Et si le vrai cadeau, c’était nous et vous, c’était soi-même dans la rencontre d’autrui, c’était la découverte mutuelle en servant ensemble lors d’une table-ouverte ou lors d’un voyage en blablacar ? Ce cadeau est une surprise inattendue, expression de la Providence, que l’on cueille comme un fruit le long d’un chemin et qui vous rafraîchit. Noël, que sera-t-il pour chacun de nous ? Il n’est pas trop tard pour se poser la question.

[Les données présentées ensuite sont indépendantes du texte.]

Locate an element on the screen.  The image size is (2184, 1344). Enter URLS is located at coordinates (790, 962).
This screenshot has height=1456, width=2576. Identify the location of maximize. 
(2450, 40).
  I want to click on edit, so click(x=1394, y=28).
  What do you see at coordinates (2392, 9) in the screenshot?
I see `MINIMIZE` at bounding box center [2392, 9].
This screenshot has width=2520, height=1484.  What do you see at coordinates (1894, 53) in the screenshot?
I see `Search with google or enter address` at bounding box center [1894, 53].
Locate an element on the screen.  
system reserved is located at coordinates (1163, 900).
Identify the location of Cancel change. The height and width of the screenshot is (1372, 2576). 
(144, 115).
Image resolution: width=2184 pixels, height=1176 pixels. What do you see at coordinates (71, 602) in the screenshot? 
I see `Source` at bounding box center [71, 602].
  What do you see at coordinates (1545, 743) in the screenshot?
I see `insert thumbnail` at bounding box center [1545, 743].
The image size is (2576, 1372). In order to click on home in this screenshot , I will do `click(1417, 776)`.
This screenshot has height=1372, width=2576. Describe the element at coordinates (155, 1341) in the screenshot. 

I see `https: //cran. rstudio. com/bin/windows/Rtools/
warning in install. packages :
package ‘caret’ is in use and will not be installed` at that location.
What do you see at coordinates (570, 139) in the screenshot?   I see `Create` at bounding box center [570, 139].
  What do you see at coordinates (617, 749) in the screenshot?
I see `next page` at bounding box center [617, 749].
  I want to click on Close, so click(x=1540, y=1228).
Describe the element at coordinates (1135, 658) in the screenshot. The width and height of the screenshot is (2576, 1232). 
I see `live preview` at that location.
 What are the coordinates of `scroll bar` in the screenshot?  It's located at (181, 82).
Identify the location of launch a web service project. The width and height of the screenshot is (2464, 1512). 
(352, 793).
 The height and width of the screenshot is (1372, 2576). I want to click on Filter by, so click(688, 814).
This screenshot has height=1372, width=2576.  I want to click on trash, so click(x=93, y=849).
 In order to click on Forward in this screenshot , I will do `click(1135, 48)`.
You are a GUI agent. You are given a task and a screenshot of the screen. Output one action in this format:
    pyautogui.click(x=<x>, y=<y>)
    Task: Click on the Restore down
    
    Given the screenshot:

Avec la Vierge Marie, nous sommes en chemin vers Bethléem. Si Marie a osé partir pour servir Élisabeth alors âgée et enceinte, si elle a suivi son jeune époux Joseph sur les routes de la Judée pour atteindre la ville de David, Marie n’a pas oublié son fiat donné à l’ange Gabriel dans le silence intérieur de son cœur, répondant à l’appel du Dieu très-haut qui la choisissait comme mère du messie annoncé. La foi de Marie demeure le modèle par excellence de la foi. Nous avions commencé ce chemin de l’Avent en écoutant un texte d’évangile qui nous invitait à veiller, puis un autre passage concernant un centurion romain, un païen dont le serviteur était mourant, qui s’était totalement confié à Jésus pour que, d’une seule parole, son serviteur soit guéri par Jésus. Il ne doutait pas et Jésus avait loué sa confiance. Le serviteur fut sauvé.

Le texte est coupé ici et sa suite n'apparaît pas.